BEGIN RECORDS PROVIDED
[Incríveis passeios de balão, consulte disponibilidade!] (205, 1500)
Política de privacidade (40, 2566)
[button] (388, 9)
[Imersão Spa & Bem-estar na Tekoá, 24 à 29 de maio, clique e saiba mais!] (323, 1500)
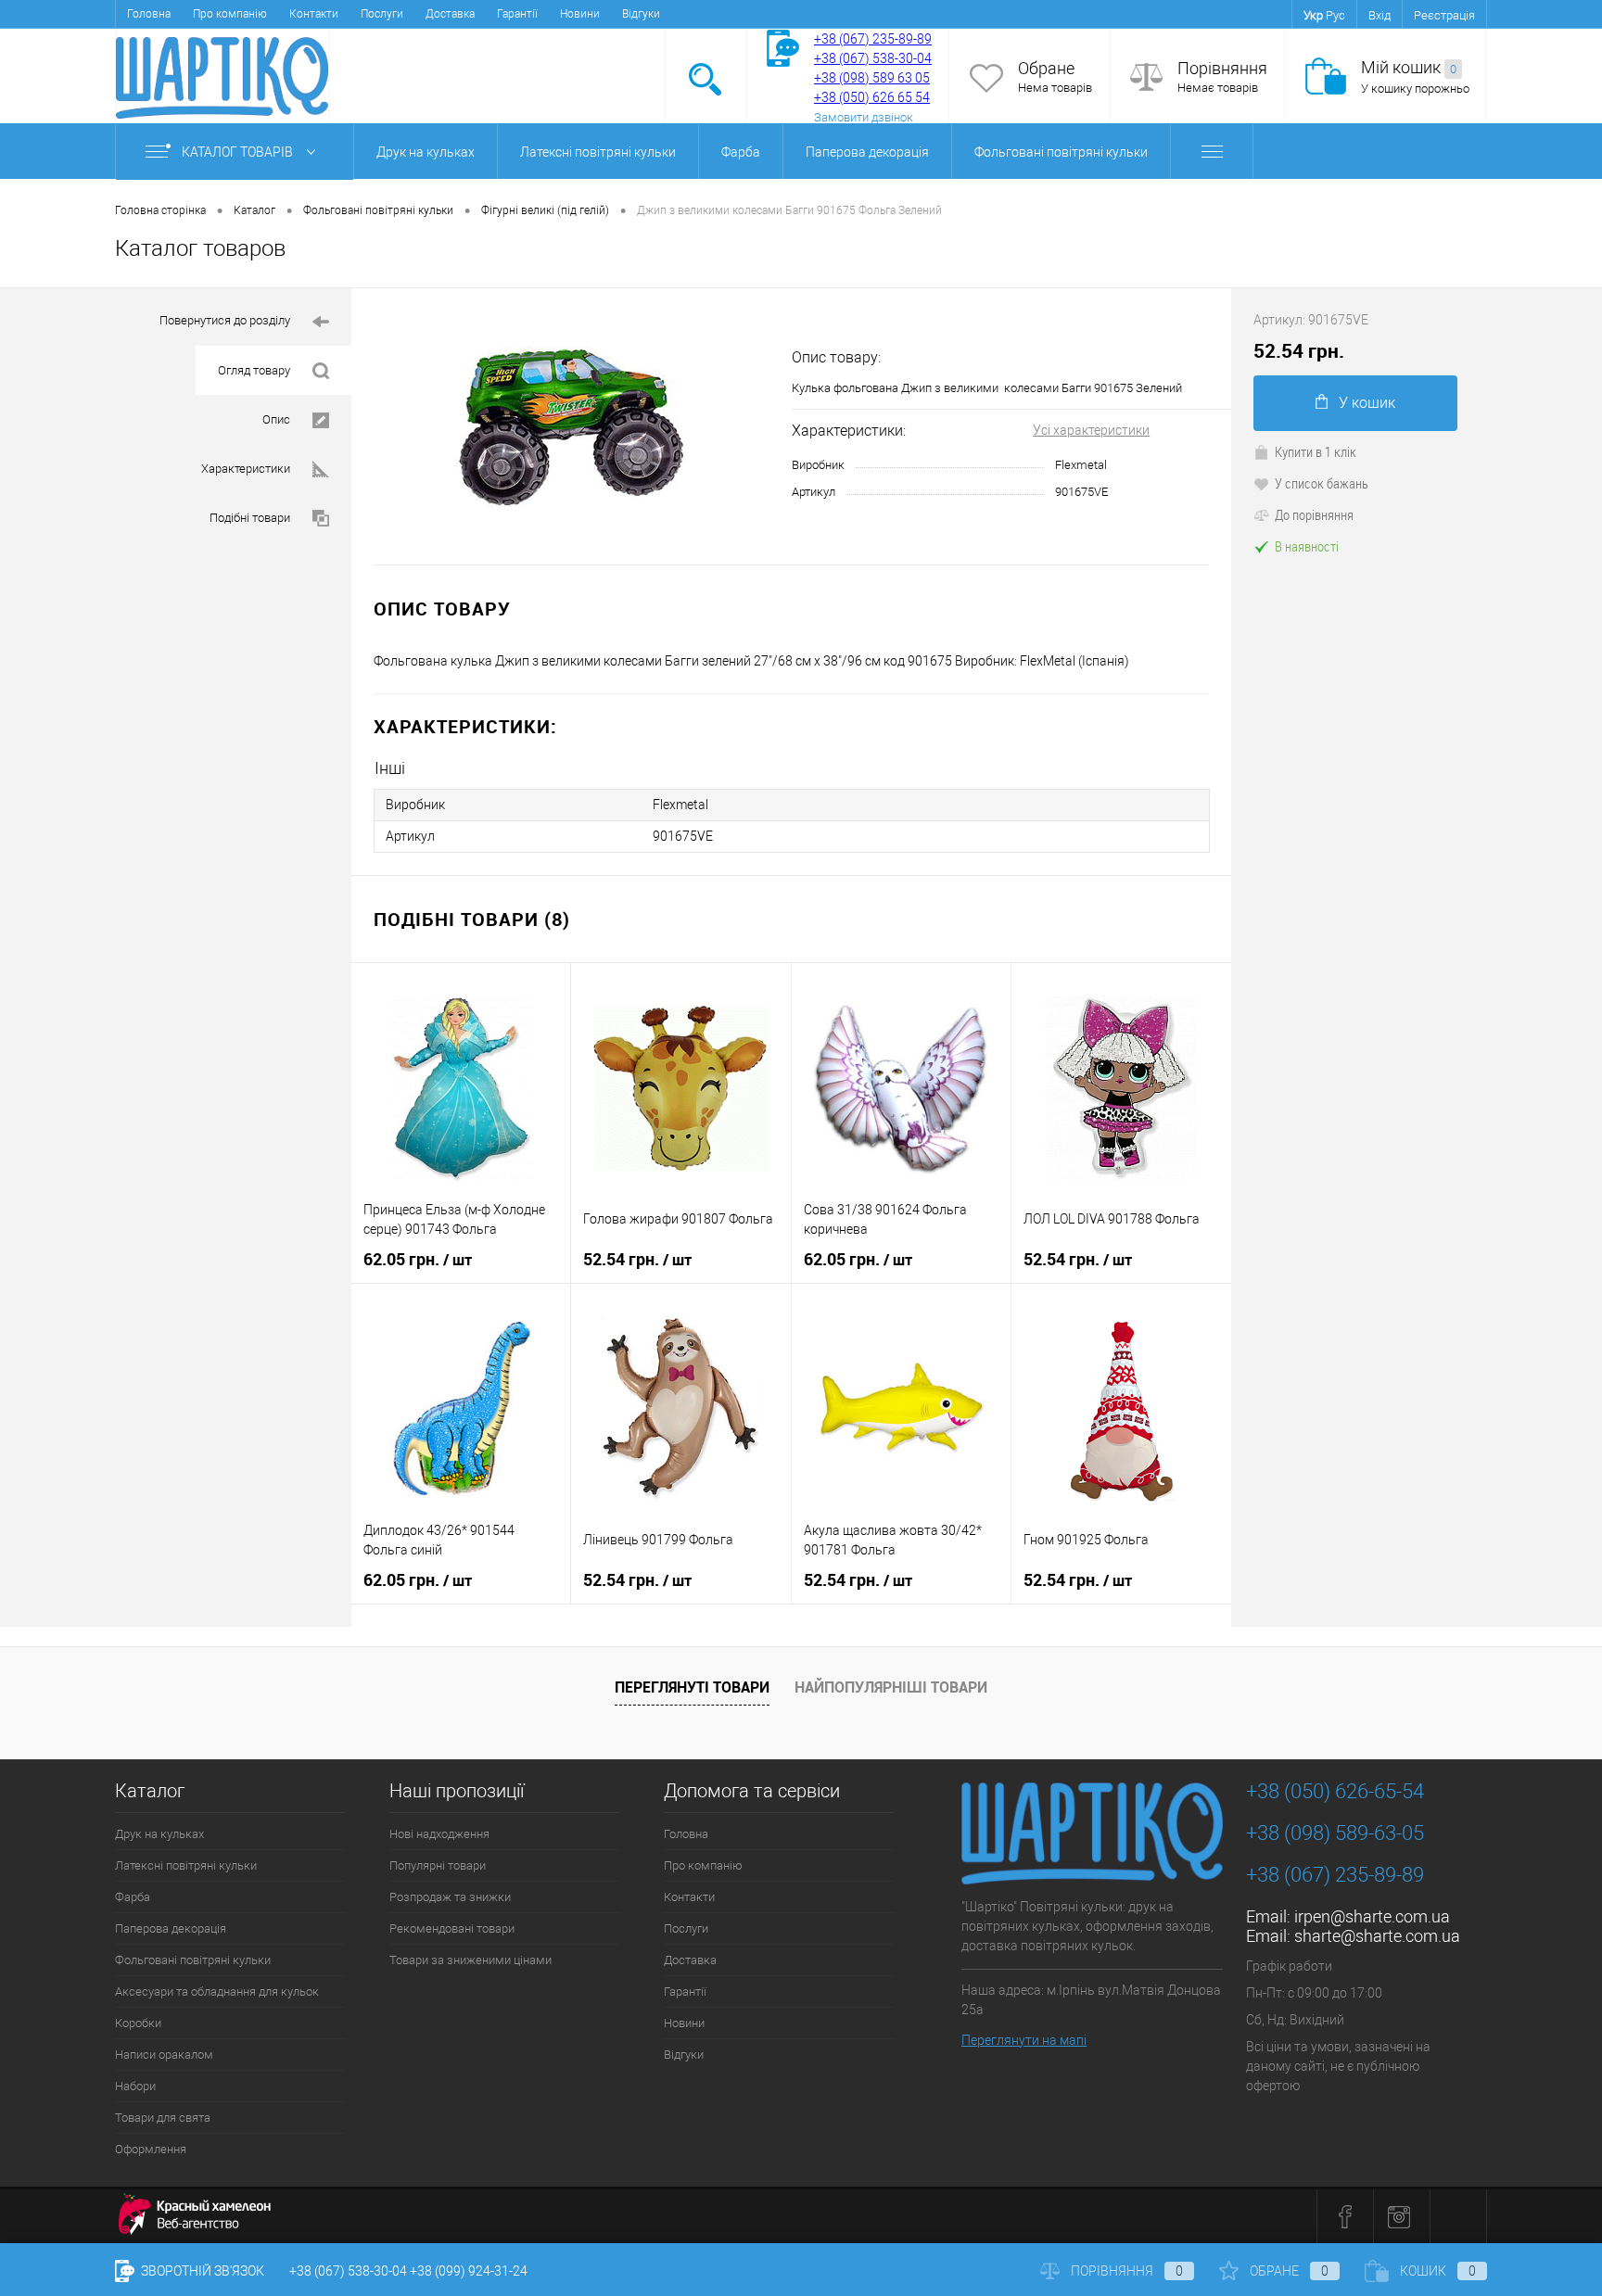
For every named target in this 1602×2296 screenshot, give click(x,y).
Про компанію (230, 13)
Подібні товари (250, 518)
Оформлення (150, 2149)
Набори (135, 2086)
END RECORDS PROVIDED
• TASK DIRECTIONS
When you reach the line that contains "[Imersão Spa &", stop; output it and every line before it from the start of the data, exactly as written.

• RESPONSE AREA
[Incríveis passeios de balão, consulte disponibilidade!] (205, 1500)
Política de privacidade (40, 2566)
[button] (388, 9)
[Imersão Spa & Bem-estar na Tekoá, 24 à 29 de maio, clique e saiba mais!] (323, 1500)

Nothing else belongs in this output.